Metro

Poland trip OK’d for cop charged in biker gang bash

The undercover NYPD detective busted in the brutal biker beatdown of a Manhattan dad in September is free to travel to Poland to visit relatives, a judge ruled Thursday.

Wojciech Braszczok, one of 11 bikers charged with gang assault and other serious felonies, will temporarily get his passport back for the family trip but must surrender it immediately upon his return to the U.S.

“You are obligated to return to the U.S. and surrender your passport,” warned Manhattan Supreme Court Justice Maxwell Riley.

Braszczok will travel to Poland from May 9 to May 18 to visit his wife’s in-laws, his lawyer said.

Prosecutors argued against temporarily reinstating the cop’s passport because surrendering it was part of his bail conditions and concern over their ability to compel his return should he flee.

Assistant District Attorney Joshua Steinglass vehemently opposed letting the Polish native return home. “The defendant, according to his passport itself, was born in Poland which makes for a much thornier extradition should the defendant decide to remain in Poland,” Steinglass said.

Wiley ruled Braszczok will be given back his passport no earlier than May 8 and must turn it back in May 20 or else he’ll face bail-jumping charges.

The cop, who is still on active duty with the NYPD, is accused of being part of mob of motorcyclists who yanked Columbia grad Alexian Lien, 33, out of his Range Rover and savagely beat him in front of his wife and infant daughter.

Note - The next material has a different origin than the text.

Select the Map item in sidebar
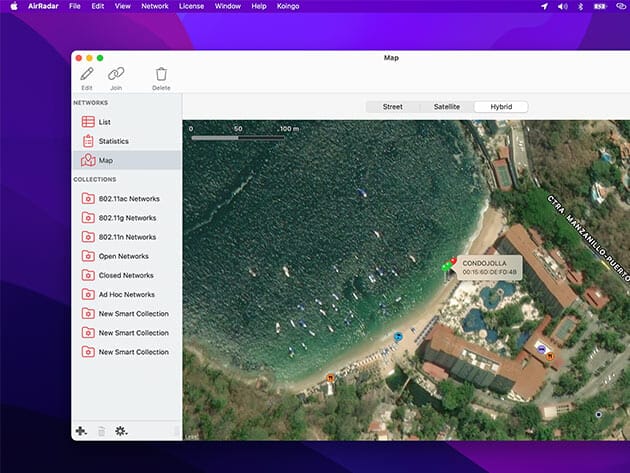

The bloody confrontation was caught on video and went viral on the Internet, garnering international headlines.

The cop was one of 11 people indicted in a Sept. 29 biker attack that left driver Alexian Lien with serious injuries after he struck a rider with his Range Rover containing his wife and young child on the West Side Highway and fled the scene.

His lawyer John Arlia denied Braszczok was ever involved in the beatdown. Braszczok faces up to 25 years in jail if convicted of gang assault.